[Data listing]
• • • •

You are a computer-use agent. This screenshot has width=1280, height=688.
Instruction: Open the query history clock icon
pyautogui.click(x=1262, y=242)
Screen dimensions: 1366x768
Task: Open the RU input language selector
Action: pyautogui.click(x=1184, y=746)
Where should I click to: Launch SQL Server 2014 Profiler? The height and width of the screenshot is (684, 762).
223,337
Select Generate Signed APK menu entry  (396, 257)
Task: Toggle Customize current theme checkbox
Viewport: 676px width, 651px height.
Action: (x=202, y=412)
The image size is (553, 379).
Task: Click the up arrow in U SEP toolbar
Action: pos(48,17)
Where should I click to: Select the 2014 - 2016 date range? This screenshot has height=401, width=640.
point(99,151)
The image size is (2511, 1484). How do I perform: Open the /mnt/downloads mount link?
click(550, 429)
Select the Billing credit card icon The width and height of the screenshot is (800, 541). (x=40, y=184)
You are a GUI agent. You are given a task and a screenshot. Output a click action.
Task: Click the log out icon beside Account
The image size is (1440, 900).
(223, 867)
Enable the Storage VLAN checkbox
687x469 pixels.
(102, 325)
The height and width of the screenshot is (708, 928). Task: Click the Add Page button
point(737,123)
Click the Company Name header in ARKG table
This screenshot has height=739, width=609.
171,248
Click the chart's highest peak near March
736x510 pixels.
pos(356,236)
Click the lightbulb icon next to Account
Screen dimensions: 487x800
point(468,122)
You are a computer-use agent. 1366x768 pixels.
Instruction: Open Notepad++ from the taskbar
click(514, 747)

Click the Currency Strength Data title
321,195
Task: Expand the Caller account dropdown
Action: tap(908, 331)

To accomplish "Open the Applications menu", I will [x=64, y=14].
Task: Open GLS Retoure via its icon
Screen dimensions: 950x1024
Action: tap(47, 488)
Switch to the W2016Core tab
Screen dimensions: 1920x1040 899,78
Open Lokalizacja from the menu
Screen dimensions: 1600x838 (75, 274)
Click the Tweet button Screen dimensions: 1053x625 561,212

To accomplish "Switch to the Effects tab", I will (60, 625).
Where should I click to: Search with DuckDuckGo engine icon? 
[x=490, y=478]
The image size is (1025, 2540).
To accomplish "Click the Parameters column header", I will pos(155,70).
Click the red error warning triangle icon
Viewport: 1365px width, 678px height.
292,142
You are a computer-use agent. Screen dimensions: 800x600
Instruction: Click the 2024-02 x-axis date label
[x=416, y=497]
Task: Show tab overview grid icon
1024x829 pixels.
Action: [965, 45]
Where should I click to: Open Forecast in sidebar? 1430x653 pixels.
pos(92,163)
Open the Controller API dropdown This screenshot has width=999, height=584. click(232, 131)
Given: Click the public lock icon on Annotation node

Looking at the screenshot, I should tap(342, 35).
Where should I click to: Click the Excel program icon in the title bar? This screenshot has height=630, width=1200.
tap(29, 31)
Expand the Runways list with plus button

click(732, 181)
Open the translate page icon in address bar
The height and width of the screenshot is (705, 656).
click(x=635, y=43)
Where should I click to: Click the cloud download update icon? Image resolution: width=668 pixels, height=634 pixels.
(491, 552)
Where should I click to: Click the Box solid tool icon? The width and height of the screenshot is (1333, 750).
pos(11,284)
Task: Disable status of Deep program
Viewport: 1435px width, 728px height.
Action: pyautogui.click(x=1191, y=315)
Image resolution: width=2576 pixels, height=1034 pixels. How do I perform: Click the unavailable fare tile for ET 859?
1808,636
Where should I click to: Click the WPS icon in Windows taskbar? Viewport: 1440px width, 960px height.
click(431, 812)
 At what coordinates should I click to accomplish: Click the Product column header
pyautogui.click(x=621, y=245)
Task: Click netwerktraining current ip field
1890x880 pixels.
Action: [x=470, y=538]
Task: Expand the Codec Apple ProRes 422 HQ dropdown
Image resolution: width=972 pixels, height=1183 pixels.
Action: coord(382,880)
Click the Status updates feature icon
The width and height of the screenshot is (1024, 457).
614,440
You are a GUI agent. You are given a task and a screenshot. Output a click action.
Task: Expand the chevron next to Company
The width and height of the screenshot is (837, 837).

• • • •

WHAT TO DO :: Repeat every line of the records above exactly as it appears.

ANSWER TO THIS TASK ::
You are a computer-use agent. This screenshot has width=1280, height=688.
Instruction: Open the query history clock icon
pyautogui.click(x=1262, y=242)
Screen dimensions: 1366x768
Task: Open the RU input language selector
Action: pyautogui.click(x=1184, y=746)
Where should I click to: Launch SQL Server 2014 Profiler? The height and width of the screenshot is (684, 762).
223,337
Select Generate Signed APK menu entry  (396, 257)
Task: Toggle Customize current theme checkbox
Viewport: 676px width, 651px height.
Action: (x=202, y=412)
The image size is (553, 379).
Task: Click the up arrow in U SEP toolbar
Action: pos(48,17)
Where should I click to: Select the 2014 - 2016 date range? This screenshot has height=401, width=640.
point(99,151)
The image size is (2511, 1484). How do I perform: Open the /mnt/downloads mount link?
click(550, 429)
Select the Billing credit card icon The width and height of the screenshot is (800, 541). (x=40, y=184)
You are a GUI agent. You are given a task and a screenshot. Output a click action.
Task: Click the log out icon beside Account
The image size is (1440, 900).
(223, 867)
Enable the Storage VLAN checkbox
687x469 pixels.
(102, 325)
The height and width of the screenshot is (708, 928). Task: Click the Add Page button
point(737,123)
Click the Company Name header in ARKG table
This screenshot has height=739, width=609.
171,248
Click the chart's highest peak near March
736x510 pixels.
pos(356,236)
Click the lightbulb icon next to Account
Screen dimensions: 487x800
point(468,122)
You are a computer-use agent. 1366x768 pixels.
Instruction: Open Notepad++ from the taskbar
click(514, 747)

Click the Currency Strength Data title
321,195
Task: Expand the Caller account dropdown
Action: tap(908, 331)

To accomplish "Open the Applications menu", I will [x=64, y=14].
Task: Open GLS Retoure via its icon
Screen dimensions: 950x1024
Action: tap(47, 488)
Switch to the W2016Core tab
Screen dimensions: 1920x1040 899,78
Open Lokalizacja from the menu
Screen dimensions: 1600x838 (75, 274)
Click the Tweet button Screen dimensions: 1053x625 561,212

To accomplish "Switch to the Effects tab", I will (60, 625).
Where should I click to: Search with DuckDuckGo engine icon? 
[x=490, y=478]
The image size is (1025, 2540).
To accomplish "Click the Parameters column header", I will pos(155,70).
Click the red error warning triangle icon
Viewport: 1365px width, 678px height.
292,142
You are a computer-use agent. Screen dimensions: 800x600
Instruction: Click the 2024-02 x-axis date label
[x=416, y=497]
Task: Show tab overview grid icon
1024x829 pixels.
Action: [965, 45]
Where should I click to: Open Forecast in sidebar? 1430x653 pixels.
pos(92,163)
Open the Controller API dropdown This screenshot has width=999, height=584. click(232, 131)
Given: Click the public lock icon on Annotation node

Looking at the screenshot, I should tap(342, 35).
Where should I click to: Click the Excel program icon in the title bar? This screenshot has height=630, width=1200.
tap(29, 31)
Expand the Runways list with plus button

click(732, 181)
Open the translate page icon in address bar
The height and width of the screenshot is (705, 656).
click(x=635, y=43)
Where should I click to: Click the cloud download update icon? Image resolution: width=668 pixels, height=634 pixels.
(491, 552)
Where should I click to: Click the Box solid tool icon? The width and height of the screenshot is (1333, 750).
pos(11,284)
Task: Disable status of Deep program
Viewport: 1435px width, 728px height.
Action: pyautogui.click(x=1191, y=315)
Image resolution: width=2576 pixels, height=1034 pixels. How do I perform: Click the unavailable fare tile for ET 859?
1808,636
Where should I click to: Click the WPS icon in Windows taskbar? Viewport: 1440px width, 960px height.
click(431, 812)
 At what coordinates should I click to accomplish: Click the Product column header
pyautogui.click(x=621, y=245)
Task: Click netwerktraining current ip field
1890x880 pixels.
Action: [x=470, y=538]
Task: Expand the Codec Apple ProRes 422 HQ dropdown
Image resolution: width=972 pixels, height=1183 pixels.
Action: coord(382,880)
Click the Status updates feature icon
The width and height of the screenshot is (1024, 457).
614,440
You are a GUI agent. You are given a task and a screenshot. Output a click action.
Task: Expand the chevron next to Company
The width and height of the screenshot is (837, 837).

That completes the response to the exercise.